Flickr/Shannon: https://www.flickr.com/photos/sreese37/6827262605/in/photostream/

You may find that to love this dancer is a dilemma…

This dancer is an impassioned, restless being—swaying to claves, moving to teeth chattering, melting with the tilt of a rainstick.

She moves incessantly, to heal and change and grow.

She moves in her sleep and her legs twitch at dawn. Her heart longs for song and beat—rhythms that draw her closer to people and places and memories, like perfume.

She wishes to be drawn closer to you.

She awakes to the sound of a bell, a whistle, the hissing breaks of a garbage truck, the bicyclist ringing a bell while he sells plantains on the streets of San Juan.

She rolls over, puts her head on your chest and searches for your beat. She needs to know if she can live beside your heart’s song, as she feels the chill down her spine—like soft mallets sliding down a marimba.

Let her stay. Let her linger. Tell her—take your time.

She sits up in bed and takes her first morning steps. Her steps are hollow like a bass drum. She doesn’t know her place in the world and wonders if this day was choreographed and danced already, like déjà vu.

She feels the sunlight coming through the window and remembers the exhilarating heat of the spotlight on stage. She wishes you’d welcome her into your safe world, behind the curtain.

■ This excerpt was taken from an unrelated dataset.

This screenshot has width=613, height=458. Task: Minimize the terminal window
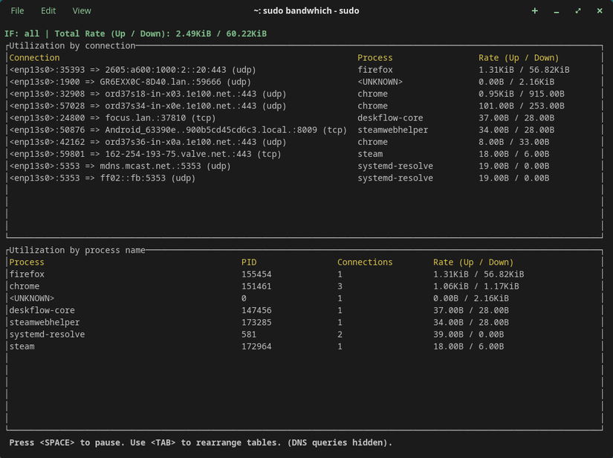click(556, 10)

She wanders around to song and note silent to everyone but her. She mingles, naturally coquettish. You may mistake her confident, spontaneous ways as being destructive, but following the rules is soul crushing.

She moves throughout her day with kindness and compassion—as most dancers who understand body, spirit and humanity do. She offers all her spare change, and she caresses a baby’s face with her fingertips. Her love for others will not compete with her love for you.

Her love is limitless.

You may feel overwhelmed in her presence, but she already knows this.  She is sensitive to your feelings. Hypersensitive, because she is trained to care about steps, alignment, a gaze, a tilt in the head, but most importantly—fear in your eyes.

Tell her everything is okay, or not okay, but don’t stay quiet too long.

In the afternoon she asks you to feel and share your feelings.  She longs for your vulnerability. She is vulnerable. Only through this place of tender-heartedness is she able to find courage to walk on stage.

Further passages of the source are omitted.